__Provided material__.
<<<<
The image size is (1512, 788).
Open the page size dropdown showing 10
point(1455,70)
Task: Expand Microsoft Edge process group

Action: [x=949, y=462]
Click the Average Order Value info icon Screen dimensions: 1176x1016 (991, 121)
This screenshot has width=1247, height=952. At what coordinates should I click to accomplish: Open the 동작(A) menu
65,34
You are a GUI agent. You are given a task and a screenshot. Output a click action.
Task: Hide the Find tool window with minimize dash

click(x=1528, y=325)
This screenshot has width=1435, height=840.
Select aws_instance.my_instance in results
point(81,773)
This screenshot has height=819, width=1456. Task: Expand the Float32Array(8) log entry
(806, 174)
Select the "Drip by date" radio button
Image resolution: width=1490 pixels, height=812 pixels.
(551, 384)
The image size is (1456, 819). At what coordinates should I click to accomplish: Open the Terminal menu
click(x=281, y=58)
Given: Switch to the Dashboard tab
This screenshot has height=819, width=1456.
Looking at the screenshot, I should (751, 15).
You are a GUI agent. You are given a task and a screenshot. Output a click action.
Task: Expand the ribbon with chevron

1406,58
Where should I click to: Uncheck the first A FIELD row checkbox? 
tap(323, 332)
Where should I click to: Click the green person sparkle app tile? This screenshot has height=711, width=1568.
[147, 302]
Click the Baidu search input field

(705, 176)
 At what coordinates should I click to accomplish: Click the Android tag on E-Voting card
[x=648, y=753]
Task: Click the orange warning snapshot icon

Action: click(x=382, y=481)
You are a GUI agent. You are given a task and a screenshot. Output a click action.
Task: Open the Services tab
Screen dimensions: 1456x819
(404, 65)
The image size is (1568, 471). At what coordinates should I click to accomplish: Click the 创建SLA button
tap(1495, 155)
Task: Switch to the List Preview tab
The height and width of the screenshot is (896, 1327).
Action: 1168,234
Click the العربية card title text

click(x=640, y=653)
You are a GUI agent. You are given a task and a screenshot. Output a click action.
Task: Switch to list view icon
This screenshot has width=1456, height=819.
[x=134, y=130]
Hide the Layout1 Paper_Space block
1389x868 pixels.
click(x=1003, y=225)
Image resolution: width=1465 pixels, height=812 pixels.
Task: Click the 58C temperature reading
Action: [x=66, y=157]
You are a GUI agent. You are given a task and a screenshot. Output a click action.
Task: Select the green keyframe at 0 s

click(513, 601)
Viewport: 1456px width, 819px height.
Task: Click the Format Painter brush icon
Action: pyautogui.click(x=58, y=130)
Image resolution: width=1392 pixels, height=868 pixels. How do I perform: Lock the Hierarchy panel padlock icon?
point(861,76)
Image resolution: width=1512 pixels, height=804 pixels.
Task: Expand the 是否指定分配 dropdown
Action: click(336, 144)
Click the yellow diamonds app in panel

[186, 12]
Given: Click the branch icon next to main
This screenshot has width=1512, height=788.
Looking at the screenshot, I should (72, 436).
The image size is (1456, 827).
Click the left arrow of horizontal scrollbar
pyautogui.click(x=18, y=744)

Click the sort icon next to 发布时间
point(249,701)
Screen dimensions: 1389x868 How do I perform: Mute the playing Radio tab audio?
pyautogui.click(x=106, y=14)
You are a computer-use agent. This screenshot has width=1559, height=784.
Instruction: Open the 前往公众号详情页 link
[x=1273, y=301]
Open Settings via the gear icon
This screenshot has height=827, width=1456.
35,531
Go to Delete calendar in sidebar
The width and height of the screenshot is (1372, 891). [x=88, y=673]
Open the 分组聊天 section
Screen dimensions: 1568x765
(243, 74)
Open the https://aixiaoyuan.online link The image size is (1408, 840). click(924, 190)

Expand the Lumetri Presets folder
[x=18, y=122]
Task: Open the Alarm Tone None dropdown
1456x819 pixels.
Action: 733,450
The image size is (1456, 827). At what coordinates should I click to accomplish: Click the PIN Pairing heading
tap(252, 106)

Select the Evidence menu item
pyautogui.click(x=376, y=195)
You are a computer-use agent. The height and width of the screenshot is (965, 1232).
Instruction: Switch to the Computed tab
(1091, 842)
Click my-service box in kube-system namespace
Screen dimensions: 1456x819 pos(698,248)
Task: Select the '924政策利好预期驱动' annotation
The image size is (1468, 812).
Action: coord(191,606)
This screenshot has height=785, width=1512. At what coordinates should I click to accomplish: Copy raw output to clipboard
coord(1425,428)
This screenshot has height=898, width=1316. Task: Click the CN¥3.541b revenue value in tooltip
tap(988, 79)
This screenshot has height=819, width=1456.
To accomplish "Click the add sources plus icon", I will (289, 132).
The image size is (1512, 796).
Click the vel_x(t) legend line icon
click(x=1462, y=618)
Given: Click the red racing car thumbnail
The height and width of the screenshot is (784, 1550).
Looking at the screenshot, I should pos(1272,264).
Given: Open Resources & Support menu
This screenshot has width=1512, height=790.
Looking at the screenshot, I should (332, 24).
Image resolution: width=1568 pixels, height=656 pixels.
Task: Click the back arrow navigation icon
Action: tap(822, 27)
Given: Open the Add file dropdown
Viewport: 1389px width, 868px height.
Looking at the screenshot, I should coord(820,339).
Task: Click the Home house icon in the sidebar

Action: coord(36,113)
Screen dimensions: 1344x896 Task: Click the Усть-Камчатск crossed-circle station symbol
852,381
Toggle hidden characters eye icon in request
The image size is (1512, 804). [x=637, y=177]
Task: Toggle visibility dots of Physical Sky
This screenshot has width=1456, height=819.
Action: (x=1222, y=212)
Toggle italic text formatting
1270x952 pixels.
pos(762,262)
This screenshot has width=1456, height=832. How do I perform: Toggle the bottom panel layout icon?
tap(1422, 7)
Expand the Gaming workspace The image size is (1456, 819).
>>>>
__What to produce__. Take every line from the records that holds "computer" and copy it down.

__Response below__.
You are a computer-use agent. This screenshot has width=1559, height=784.
You are a computer-use agent. The height and width of the screenshot is (965, 1232).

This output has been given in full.